Dès les années 90, au travers d’un réseau d’agents, ils sont 37 aujourd’hui, qui couvrent les principaux marchés (USA, Moyen-Orient, Asie…), c’est un véritable maillage mondial qui prend naissance et qui permet, au même prix, de diffuser partout des lignes de produits d’accueil au design soigneusement étudié. Chaque agent manage sa propre force de vente qui démarche les hôtels. Le faire savoir, les contacts se font grâce aux salons professionnels qui ont lieu dans les principaux pays (à l’exemple d’Equip’Hôtel en France) et qui sont des points de passage obligé. L’Internet sert à la fois de vitrine et permet désormais de mieux fluidifier le marché. C’est cette nouvelle dimension qui a amené à la création du Groupe GM.

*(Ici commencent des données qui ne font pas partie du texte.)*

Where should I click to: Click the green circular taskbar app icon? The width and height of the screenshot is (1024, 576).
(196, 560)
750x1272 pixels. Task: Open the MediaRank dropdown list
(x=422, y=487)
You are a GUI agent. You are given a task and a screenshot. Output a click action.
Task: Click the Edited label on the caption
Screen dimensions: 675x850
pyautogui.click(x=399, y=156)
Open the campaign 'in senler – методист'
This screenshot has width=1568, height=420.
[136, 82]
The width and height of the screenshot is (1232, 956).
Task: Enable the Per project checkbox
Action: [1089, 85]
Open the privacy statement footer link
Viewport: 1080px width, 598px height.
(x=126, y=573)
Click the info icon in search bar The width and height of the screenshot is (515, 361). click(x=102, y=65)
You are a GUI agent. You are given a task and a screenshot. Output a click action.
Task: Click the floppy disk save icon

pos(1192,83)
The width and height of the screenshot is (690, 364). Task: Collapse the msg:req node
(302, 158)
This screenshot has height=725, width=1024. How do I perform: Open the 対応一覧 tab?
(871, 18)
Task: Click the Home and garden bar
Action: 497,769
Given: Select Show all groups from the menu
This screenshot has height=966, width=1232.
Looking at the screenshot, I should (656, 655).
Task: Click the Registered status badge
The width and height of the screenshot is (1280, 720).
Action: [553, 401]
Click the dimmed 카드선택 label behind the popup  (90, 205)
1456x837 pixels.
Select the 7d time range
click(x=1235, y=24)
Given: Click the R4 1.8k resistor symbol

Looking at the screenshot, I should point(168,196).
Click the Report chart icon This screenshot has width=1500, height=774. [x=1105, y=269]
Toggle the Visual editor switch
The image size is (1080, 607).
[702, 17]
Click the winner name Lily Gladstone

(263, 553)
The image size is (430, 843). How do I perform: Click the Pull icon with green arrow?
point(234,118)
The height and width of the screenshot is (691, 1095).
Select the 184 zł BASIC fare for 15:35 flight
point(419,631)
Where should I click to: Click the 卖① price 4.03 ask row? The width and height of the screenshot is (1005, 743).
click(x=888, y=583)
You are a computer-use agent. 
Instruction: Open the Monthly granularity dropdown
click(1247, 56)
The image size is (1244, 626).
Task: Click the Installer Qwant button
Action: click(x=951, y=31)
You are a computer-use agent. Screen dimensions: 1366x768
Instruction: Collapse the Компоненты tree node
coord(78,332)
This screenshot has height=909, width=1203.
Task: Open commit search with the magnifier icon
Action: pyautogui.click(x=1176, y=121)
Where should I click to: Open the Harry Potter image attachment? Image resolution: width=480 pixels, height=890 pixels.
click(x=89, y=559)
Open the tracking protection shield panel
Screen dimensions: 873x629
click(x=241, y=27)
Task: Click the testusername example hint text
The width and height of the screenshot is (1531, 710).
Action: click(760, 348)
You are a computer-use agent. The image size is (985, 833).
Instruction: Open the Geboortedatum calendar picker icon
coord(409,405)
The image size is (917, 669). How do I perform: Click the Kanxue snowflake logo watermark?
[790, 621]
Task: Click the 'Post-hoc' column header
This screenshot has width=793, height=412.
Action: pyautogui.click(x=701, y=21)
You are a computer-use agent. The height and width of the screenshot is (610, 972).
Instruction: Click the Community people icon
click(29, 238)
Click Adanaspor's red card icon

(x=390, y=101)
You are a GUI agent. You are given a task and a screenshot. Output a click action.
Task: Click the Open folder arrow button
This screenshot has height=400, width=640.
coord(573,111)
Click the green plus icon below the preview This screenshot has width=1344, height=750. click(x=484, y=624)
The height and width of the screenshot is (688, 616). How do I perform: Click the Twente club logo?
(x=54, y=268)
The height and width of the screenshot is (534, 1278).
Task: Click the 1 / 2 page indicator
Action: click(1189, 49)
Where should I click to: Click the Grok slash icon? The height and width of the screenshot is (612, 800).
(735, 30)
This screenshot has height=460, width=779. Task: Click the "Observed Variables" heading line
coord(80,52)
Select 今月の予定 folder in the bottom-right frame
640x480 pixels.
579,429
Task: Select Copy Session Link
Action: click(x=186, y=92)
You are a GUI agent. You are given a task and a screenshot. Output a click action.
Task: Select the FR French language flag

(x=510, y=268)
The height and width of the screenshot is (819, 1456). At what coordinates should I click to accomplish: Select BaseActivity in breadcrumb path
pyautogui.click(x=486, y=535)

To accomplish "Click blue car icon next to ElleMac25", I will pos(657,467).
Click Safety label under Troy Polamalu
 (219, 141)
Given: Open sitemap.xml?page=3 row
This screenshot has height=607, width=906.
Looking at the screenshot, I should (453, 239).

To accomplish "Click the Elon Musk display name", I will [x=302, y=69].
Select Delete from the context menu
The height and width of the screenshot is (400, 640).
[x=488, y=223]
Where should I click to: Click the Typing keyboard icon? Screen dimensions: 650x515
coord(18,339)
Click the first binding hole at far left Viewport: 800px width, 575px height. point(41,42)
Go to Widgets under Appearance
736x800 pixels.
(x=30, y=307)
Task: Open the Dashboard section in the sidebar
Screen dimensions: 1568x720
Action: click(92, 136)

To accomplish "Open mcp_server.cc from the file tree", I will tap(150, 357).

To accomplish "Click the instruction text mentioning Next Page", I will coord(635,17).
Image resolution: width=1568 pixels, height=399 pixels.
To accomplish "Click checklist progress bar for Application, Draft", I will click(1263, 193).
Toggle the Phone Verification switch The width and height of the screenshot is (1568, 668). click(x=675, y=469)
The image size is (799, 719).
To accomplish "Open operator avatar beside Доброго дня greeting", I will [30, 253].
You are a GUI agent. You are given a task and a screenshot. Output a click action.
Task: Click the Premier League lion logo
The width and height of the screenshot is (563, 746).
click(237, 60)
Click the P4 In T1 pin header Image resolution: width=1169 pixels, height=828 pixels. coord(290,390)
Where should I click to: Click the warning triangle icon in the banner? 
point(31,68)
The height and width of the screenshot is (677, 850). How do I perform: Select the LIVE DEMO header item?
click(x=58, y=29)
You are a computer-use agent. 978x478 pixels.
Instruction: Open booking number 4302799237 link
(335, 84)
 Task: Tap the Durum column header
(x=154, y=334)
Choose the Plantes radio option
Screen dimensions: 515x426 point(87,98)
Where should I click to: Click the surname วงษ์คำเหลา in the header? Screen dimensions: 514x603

Aujourd’hui celui-ci bénéficie au plan international de contrats d’exclusivité avec 25 marques: Azarro, Clarins, Carven ou Yves Rocher… et cela dans un grand nombre de chaînes internationales et dans des milliers d’établissement de tous les continents. Un accord récent avec un agent brésilien est venu compléter la couverture géographique du Groupe. Les activités de celui-ci sont triples. Ventes aux chaînes hôtelières, aux parfumeurs à la demande, personnalisation de produits. En 2009, ce sont plus 80 millions de petits flacons et 120 millions de savons qui auront été diffusés !
Ces produits sont fabriqués par des fournisseurs dans différents pays dont la Chine. Compte tenu du rôle clé de cette fonction, le Groupe a souhaité acquérir une crédibilité dans ce domaine. C’est ainsi qu’une première unité de production (embouteillage) a été rachetée à Milan en 1997. Puis c’est la société Labofill (Lyon) qui a rejoint le Groupe afin d’étendre ce savoir-faire. Elle est devenue tant par la qualité de ses process, attesté par ses certifications, que par la valeur de son design et ses innovations (lignes bio…) un atout stratégique du développement du Groupe.

Le problème essentiel à l’international ? La concurrence d’acteurs chinois qui produisent à des coûts extrêmement bas. A terme face à cette situation, il est certain que ce sont les accords avec les marques qui feront la différence.

Le conseil de Philip Husson président de Labofill. « En tant qu’élu de la CCI de Lyon et animateur du Club Export, j’ai pu constater que ce qui est vital pour amener les PME à exporter c’est l’échange d’expériences et aussi la possibilité de disposer de réseaux à l’international. Quand on se lance sur les marchés extérieurs il est recommandé de débuter logiquement par les pays les plus proches puis après seulement de monter en puissance. Le Diagnostic de la Performance Export (forces et faiblesses…) élaboré par la CCI de Lyon est certainement un outil très opératoire pour aider les entreprises dans leur approche stratégique ».